Depois da banda municipal abrir o ato, tocando algumas marchas, fez-se um respeitoso silêncio, próprio à solenidade da ocasião. O prefeito dirigiu algumas palavras de boas-vindas à população e deu-se início ao Concurso do Centenário. Os inscritos, chamados por ordem alfabética, deveriam expor o objeto e contar sua história, para avaliação de seu devido valor. Um homem levou o primeiro quadro pintado por um dos fundadores da cidade, pois era seu bisneto, representando a paisagem primitiva da região, bem como o primeiro casario e a primeira capela erigida onde agora se encontra a Matriz. Outro apresentou um lustroso e bem cuidado Mercedes, pertencente a seu trisavô, o primeiro carro a rodar por aquelas ruas, ainda em funcionamento. Outro mais levou o primeiro exemplar do jornal editado pela imprensa local. Uma senhora abriu uma linda caixa de veludo, onde estava um magnífico e reluzente diamante, o primeiro e maior a ser encontrado nas minas da cidade. A cada objeto exposto, as pessoas aplaudiam, achando tudo muito interessante, parte da história remota de cada um.

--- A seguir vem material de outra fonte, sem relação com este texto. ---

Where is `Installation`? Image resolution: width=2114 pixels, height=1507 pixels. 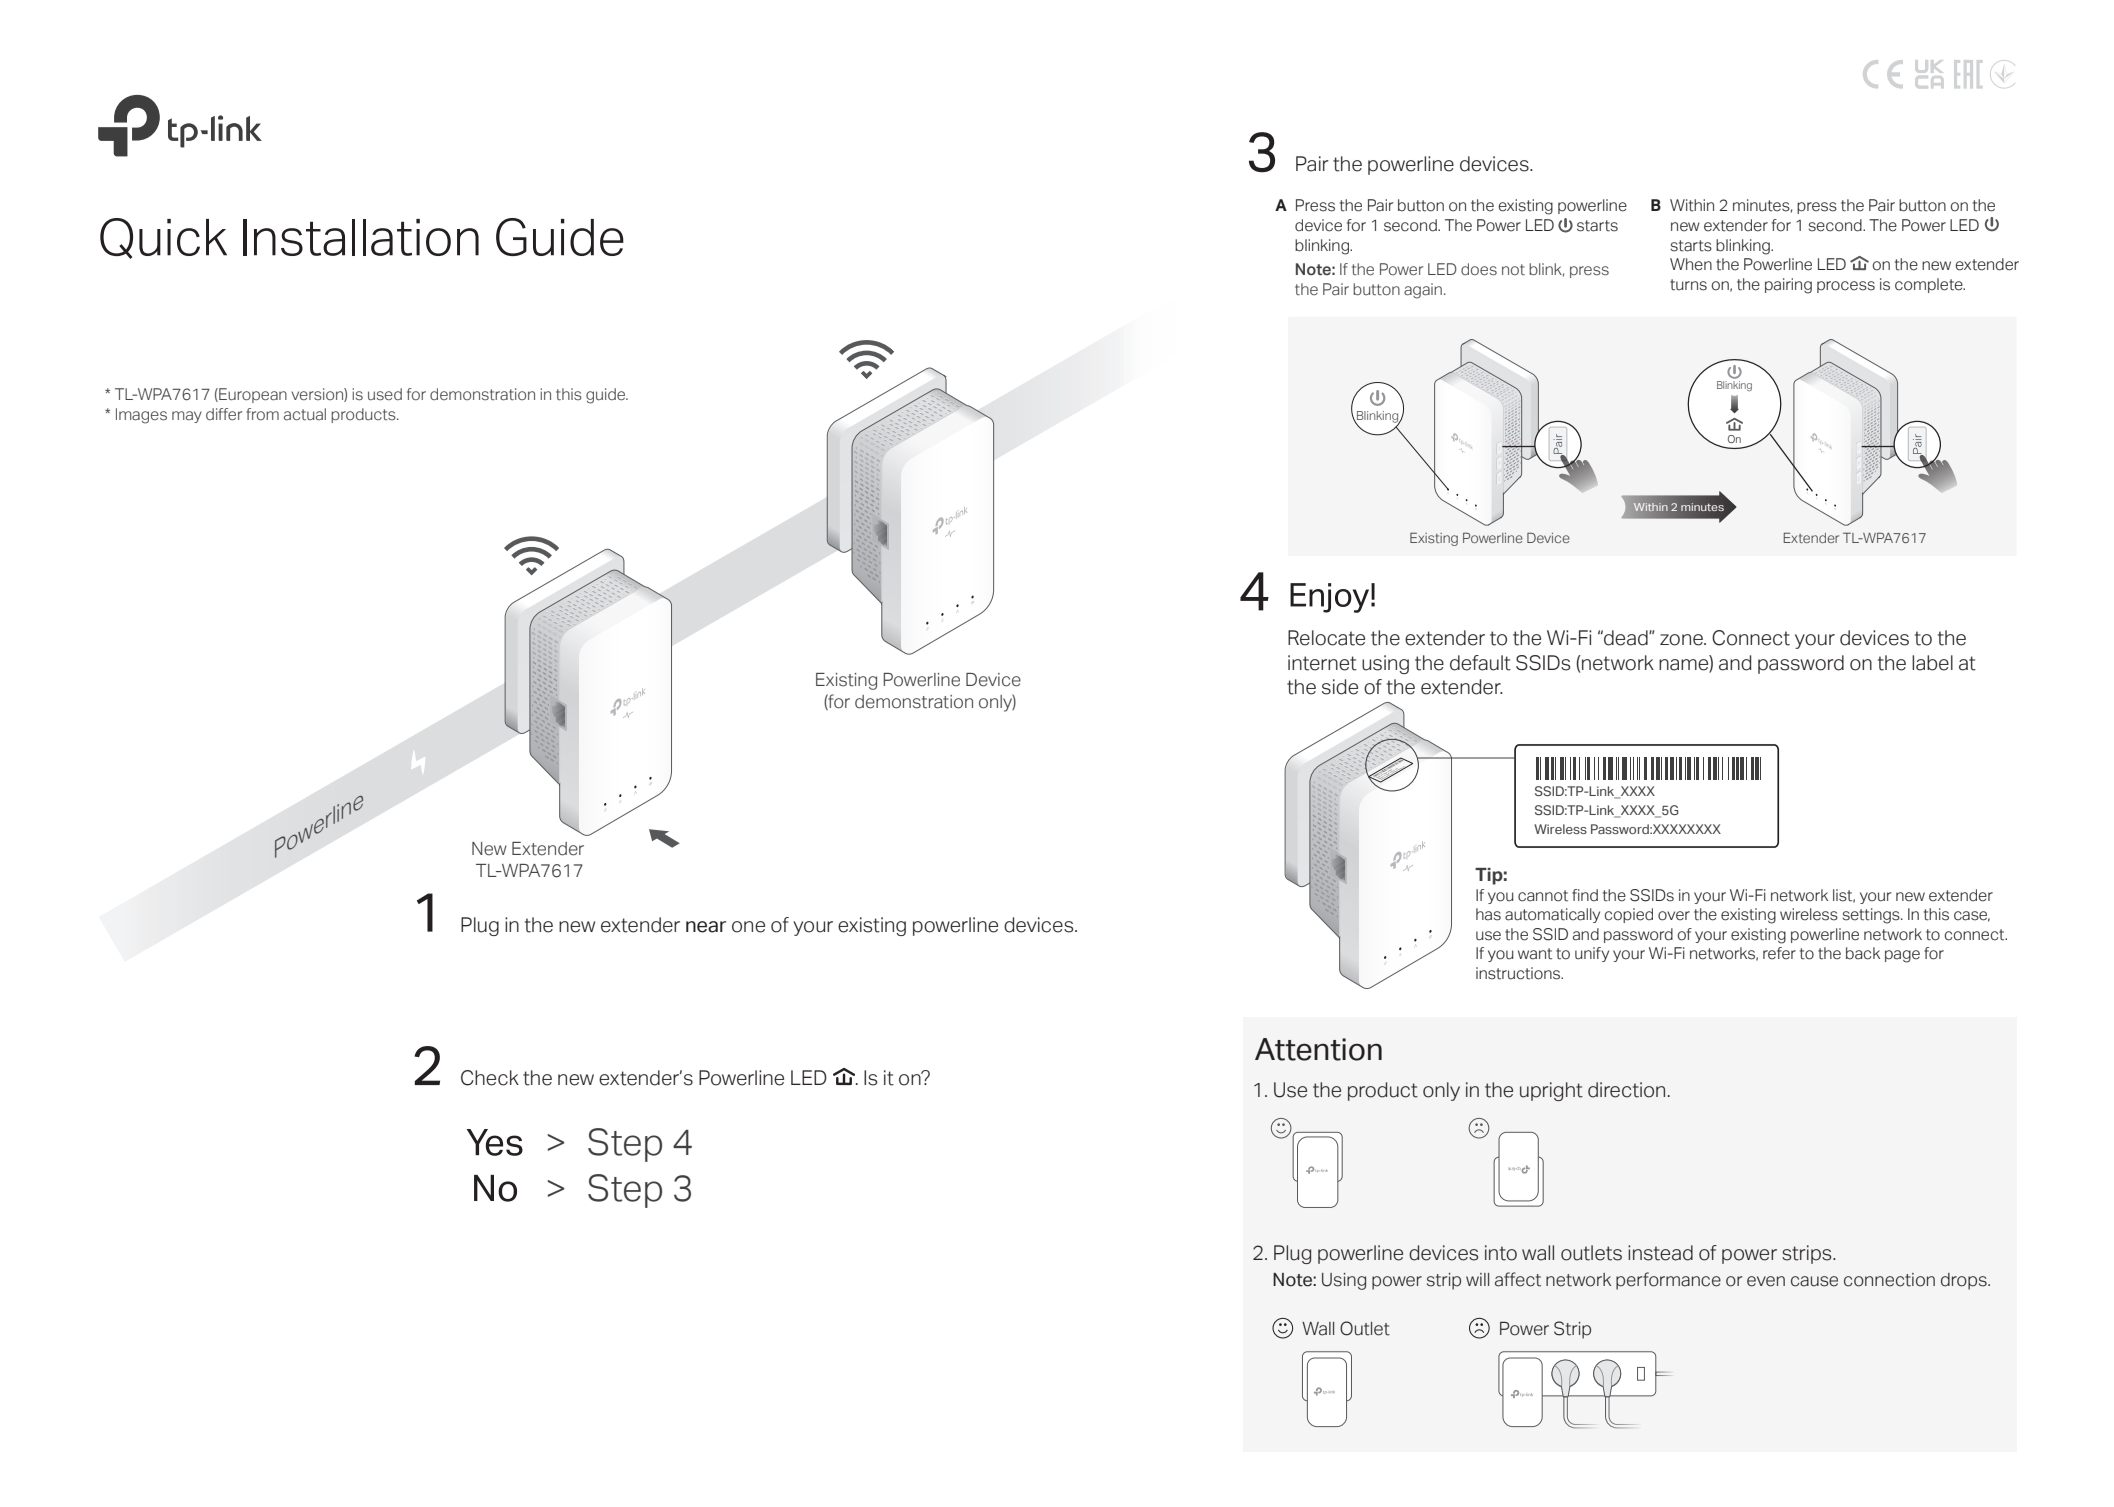 Installation is located at coordinates (361, 237).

Ao chegar a vez do último concorrente, todos os olhares se voltaram para ele. Era um senhor muito entrado em anos, que caminhava com dificuldade, mas não levava nada nas mãos... Desconhecido por poucos, foi logo reconhecido por todos como sendo o senhor Zacarias, o pastor de ovelhas que morava nas montanhas circunvizinhas e era amigo do pároco da Matriz, aonde ia todos os dias, apesar da distância, para participar da Santa Missa matutina. O pároco, que a tudo assistia a certa distância, porque não lhe haviam dado nenhum lugar no palanque das personalidades, estranhou a presença do amigo e ficou ansioso por saber o que ia apresentar, pois sabia não possuir nada de grande valor.
Deram-lhe a palavra para apresentar seu objeto e a multidão começou a cochichar, criando grande suspense em torno da legendária figura, sem nenhum objeto nas mãos... Ele começou dizendo que talvez fosse o cidadão vivo mais antigo e se alegrava por todas as coisas expostas, porque representavam a riqueza da vida daquela amada cidade. E via que os aplausos demonstravam a admiração de todos pelo que os outros possuíam, sendo este um grande valor de sua gente. Tirou, então, de dentro do bolso do paletó um papel amarelecido, o desdobrou com cuidado e disse:
— Porém, apesar de tudo, posso afirmar que aqui está o nosso maior tesouro! O que lhes trago é a certidão do primeiro menino a receber as águas batismais em nossas terras, das mãos do primeiro pároco que aqui viveu, semeando a Palavra de Deus nas almas e doando sua vida pelo bem de todos. Esse menino era quem lhes fala e o pároco era seu irmão mais velho, que já partiu para eternidade. Não pode haver tesouro maior do que o Batismo, que nos torna filhos de Deus, herdeiros do Céu e pedras vivas da Igreja, Corpo Místico de Cristo.
As pessoas caíram em si e perceberam o quanto haviam se esquecido de Deus nas festividades, resultado de sua diminuição de fervor, preocupados que estavam apenas pelas coisas e pelo progresso material. Aquela festa só seria completa se dessem graças a Deus pelos 100 anos de evangelização da cidade e pedissem proteção para muitos outros mais. Com efeito, o senhor Zacarias tinha razão: não há tesouro maior do que participar da natureza divina pela graça batismal, sob cuja luz nascera a cidade. O devoto ancião recebeu, merecidamente, o título de cidadão honorário.
Chamando o pároco que, sendo o ministro de Deus, estava injustamente relegado, os organizadores pediram-lhe que as comemorações terminassem com uma Missa solene na Matriz e uma procissão com o Santíssimo Sacramento pelas ruas, para que o próprio Cristo, ali presente, fosse o grande homenageado da festa e abençoasse o povo para sempre. E, em uma semana, assim foi feito.

A partir daí, toda a população voltou a frequentar a Igreja e os Sacramentos, com grande fé, e a cidade cresceu ainda mais, tornando-se a mais próspera de toda a região.